◆ Selected passage:

=======

# Restoring a Deckel S0 tool & cutter grinder



## GreatOldOne (Jun 8, 2018)

So, I managed to snag an honest to goodness Deckel on eBay for buttons. I’m going to be restoring it, and switching out the motor from the existing 3 phase to a brand new single phase. New paint, de rusted, handles re finished, new or reblacked hardware... the works.

She needs it...
















I’ve got it blown apart right now, so I have a bare casting ready for paint stripper, and all the steel parts are marinating in evaporust. I’ve also stripped the spindle assembly and got the old bearings and grease out, and ordered replacement SKF equivalents. The shaft the hold the work head and the shaft the holds the motor plate fought me all the way... they where held in by taper pins that appeared to be immovable. And it would seem inserted whilst the casting was being made (that or pixies climbed inside and used tiny hammers). I ended up drilling them out. I’ll replace them with appropriately sized bolts when it goes back together, so it saves future generations the hassle. 

More pics as I progress.


----------



## Eddyde (Jun 8, 2018)

Nice score! Looks like only light surface rust, should clean up beautifully. Please keep us posted of your progress.


----------



## brino (Jun 8, 2018)

"Watching", thanks for sharing!


----------



## MAKEITOUTOFWOOD (Jun 8, 2018)

Great score. Look forward to seeing progress on this project.


----------



## thomas s (Jun 8, 2018)

Nice find will be watching this rebuild.


----------



## Holescreek (Jun 8, 2018)

Looks to be about the same age as mine.  Nice score!


----------



## Bob Korves (Jun 8, 2018)

I recommend that you think about using a three phase motor, perhaps the original one, and use it with a VFD.  You will have infinite speed control and the motor will run smoother, giving a better surface finish.  There are other benefits as well.

=======

◆ Given entries:

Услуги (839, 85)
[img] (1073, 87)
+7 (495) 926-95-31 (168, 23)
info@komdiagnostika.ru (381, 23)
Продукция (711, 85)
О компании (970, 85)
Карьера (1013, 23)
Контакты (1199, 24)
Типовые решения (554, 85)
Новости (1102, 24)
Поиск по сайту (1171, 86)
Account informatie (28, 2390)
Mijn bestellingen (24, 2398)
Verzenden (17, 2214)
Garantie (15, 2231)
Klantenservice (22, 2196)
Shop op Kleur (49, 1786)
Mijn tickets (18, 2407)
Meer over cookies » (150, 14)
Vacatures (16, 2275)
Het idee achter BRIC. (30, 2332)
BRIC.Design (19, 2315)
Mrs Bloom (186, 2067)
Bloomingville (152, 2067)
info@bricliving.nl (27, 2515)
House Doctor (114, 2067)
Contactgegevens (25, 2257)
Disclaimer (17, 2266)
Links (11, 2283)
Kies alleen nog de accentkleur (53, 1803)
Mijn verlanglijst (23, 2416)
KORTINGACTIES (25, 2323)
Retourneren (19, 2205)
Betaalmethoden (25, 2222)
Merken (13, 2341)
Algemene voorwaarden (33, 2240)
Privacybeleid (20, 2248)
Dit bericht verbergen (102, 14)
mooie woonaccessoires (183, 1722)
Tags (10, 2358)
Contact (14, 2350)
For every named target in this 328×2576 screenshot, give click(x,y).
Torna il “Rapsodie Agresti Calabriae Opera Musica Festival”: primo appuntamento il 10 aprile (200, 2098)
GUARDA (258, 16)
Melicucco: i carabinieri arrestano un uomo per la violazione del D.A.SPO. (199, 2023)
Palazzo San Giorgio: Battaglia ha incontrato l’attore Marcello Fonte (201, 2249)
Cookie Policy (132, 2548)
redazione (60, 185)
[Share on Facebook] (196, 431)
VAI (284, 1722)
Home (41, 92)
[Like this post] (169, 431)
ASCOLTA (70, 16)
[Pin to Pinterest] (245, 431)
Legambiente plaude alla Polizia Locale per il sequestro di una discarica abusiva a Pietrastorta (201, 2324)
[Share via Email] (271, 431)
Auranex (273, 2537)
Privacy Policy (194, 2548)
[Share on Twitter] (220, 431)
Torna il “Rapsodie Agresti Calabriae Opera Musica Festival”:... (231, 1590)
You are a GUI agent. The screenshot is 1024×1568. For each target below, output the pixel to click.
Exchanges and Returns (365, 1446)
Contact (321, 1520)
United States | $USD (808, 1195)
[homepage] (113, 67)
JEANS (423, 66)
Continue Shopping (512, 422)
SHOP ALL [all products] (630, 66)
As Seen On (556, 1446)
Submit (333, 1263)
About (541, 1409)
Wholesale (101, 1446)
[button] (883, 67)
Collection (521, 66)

=======

◆ Task list:
**A.** Repeat word for word the portion of the Deckel grinder restoration thread starting at "I’ve got it" and ending at "as I progress.".
**B.** Continue the Deckel S0 grinder restoration thread from the point where it stops.

◆ Answers for this exercise:
**A.**
I’ve got it blown apart right now, so I have a bare casting ready for paint stripper, and all the steel parts are marinating in evaporust. I’ve also stripped the spindle assembly and got the old bearings and grease out, and ordered replacement SKF equivalents. The shaft the hold the work head and the shaft the holds the motor plate fought me all the way... they where held in by taper pins that appeared to be immovable. And it would seem inserted whilst the casting was being made (that or pixies climbed inside and used tiny hammers). I ended up drilling them out. I’ll replace them with appropriately sized bolts when it goes back together, so it saves future generations the hassle. 

More pics as I progress.

**B.**
Edit:  Looking at the configuration of the original motor makes me think in that direction even more.


----------



## Holescreek (Jun 8, 2018)

The SO is such a specialized grinder, I'm curious what plans you have for it?


----------



## GreatOldOne (Jun 8, 2018)

Holescreek said:


> The SO is such a specialized grinder, I'm curious what plans you have for it?



Playing about with D bits, sharpening end mills ala Stefan G, possibly regrinding drill bits, as it’s possible (so I’ve read).



Bob Korves said:


> I recommend that you think about using a three phase motor, perhaps the original one, and use it with a VFD.  You will have infinite speed control and the motor will run smoother, giving a better surface finish.



I’ll keep that in mind if the single phase I’ve got in doesn’t work out. Speaking of which, it was derived this morning:
	

		
			
		

		
	















A little bit of bench testing. Runs smooth and quiet. I also found a NVR switch in my electrics stash when I was looking for some cable to hook it up with, so I’ll use that when I put it together for real. The pully will need boring out a little to accommodate the new motors shaft size.

I mentioned earlier it was all blown apart. I wasn’t kidding.










The stuff in boxes has been through the evaporust, and it’s done it’s usual job. Just needs a clean to get rid of the residue it leaves. The long rod is the bar the work head attaches to (the one that gave me the bother) that hasn’t been treated yet.

Under all that dirt though:




It’s imperial. Damn. I’m a metric man...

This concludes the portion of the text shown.